## Source passage
I've run across a peculiarity concerning the format used inside the
Intel math coprocessor. I have always
thought that the format used was in accordance with the IEEE 794

Unless IEEE 794 is something new, I think you mean IEEE 754.

standard, and every reference I've seen
on the web seems to imply that. But, as nearly as I can tell, it's not
the same.

The IEEE standard for 32-bit floats says the format should be

sign -- 1 bit
exponent -- 8 bits, power of 2, split on 127

With the proviso that the values of 0 and 255 for the exponent are
special cases reserved for 0, Inf, denormals, and NaN.

mantissa -- 23 bits + phantom bit in bit 24.

The Intel processor seems to use the following:

sign -- 1 bit
exponent -- _SEVEN_ bits, power of _FOUR_
mantissa -- sometimes 23 bits, sometimes 24. Sometimes phantom bit,
sometimes not.
When it's there, it's in bit _TWENTY_THREE_ !

I don't think so. Are you mistaking the lsb of the exponent for the
"visible" phantom bit?

(Pointing records for text and elements)
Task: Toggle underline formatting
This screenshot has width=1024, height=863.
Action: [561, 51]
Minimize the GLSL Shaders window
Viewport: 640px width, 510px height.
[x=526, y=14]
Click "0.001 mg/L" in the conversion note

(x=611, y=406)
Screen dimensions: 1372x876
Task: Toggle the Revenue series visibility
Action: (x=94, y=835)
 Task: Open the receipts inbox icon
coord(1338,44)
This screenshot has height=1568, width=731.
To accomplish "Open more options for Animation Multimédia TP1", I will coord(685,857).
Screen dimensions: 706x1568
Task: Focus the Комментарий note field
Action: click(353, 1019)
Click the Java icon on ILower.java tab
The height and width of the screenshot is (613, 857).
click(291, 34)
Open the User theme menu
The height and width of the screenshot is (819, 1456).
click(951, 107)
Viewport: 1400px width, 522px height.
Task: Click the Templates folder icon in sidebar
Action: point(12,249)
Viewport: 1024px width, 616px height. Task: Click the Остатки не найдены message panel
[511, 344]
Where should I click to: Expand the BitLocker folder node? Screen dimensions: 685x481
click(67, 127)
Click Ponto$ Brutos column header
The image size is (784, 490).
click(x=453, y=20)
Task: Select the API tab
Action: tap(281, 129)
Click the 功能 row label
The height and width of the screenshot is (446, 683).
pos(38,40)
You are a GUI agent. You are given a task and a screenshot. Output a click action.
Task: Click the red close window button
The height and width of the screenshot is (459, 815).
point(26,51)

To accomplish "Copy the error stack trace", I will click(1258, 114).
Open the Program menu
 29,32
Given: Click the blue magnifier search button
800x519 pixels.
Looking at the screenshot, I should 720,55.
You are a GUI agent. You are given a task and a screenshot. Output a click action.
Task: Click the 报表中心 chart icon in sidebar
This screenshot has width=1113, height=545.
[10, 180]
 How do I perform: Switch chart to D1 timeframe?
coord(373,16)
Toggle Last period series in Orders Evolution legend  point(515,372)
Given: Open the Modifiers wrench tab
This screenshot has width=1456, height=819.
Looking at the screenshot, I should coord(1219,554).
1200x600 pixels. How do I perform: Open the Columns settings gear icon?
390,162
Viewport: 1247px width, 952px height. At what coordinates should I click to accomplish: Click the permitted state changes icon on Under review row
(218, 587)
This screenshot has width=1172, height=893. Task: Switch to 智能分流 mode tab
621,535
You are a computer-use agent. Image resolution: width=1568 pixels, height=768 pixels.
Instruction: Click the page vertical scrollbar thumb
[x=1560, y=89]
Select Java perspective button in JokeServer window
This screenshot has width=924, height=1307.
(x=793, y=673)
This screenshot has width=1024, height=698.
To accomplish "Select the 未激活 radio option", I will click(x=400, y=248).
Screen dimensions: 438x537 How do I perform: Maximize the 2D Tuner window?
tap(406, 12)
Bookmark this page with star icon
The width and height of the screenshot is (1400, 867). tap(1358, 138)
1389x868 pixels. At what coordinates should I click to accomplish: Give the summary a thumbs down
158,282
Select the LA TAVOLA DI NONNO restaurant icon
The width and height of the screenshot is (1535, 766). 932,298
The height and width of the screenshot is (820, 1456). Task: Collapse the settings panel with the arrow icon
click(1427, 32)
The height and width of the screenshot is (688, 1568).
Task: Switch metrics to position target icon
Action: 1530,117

## List of tasks
(a) Return the passage of the floating-point format thread between "With the proviso" and "bit in bit 24.", inclusive.
(b) Update the entries from their first line through the line holding "coord(1338,44)", inclusive, changing "receipts inbox" to "invoices inbox" and keeping everything else the same. Give back only those lines.

## Outputs in order
(a)
With the proviso that the values of 0 and 255 for the exponent are
special cases reserved for 0, Inf, denormals, and NaN.

mantissa -- 23 bits + phantom bit in bit 24.

(b)
Task: Toggle underline formatting
This screenshot has width=1024, height=863.
Action: [561, 51]
Minimize the GLSL Shaders window
Viewport: 640px width, 510px height.
[x=526, y=14]
Click "0.001 mg/L" in the conversion note

(x=611, y=406)
Screen dimensions: 1372x876
Task: Toggle the Revenue series visibility
Action: (x=94, y=835)
 Task: Open the invoices inbox icon
coord(1338,44)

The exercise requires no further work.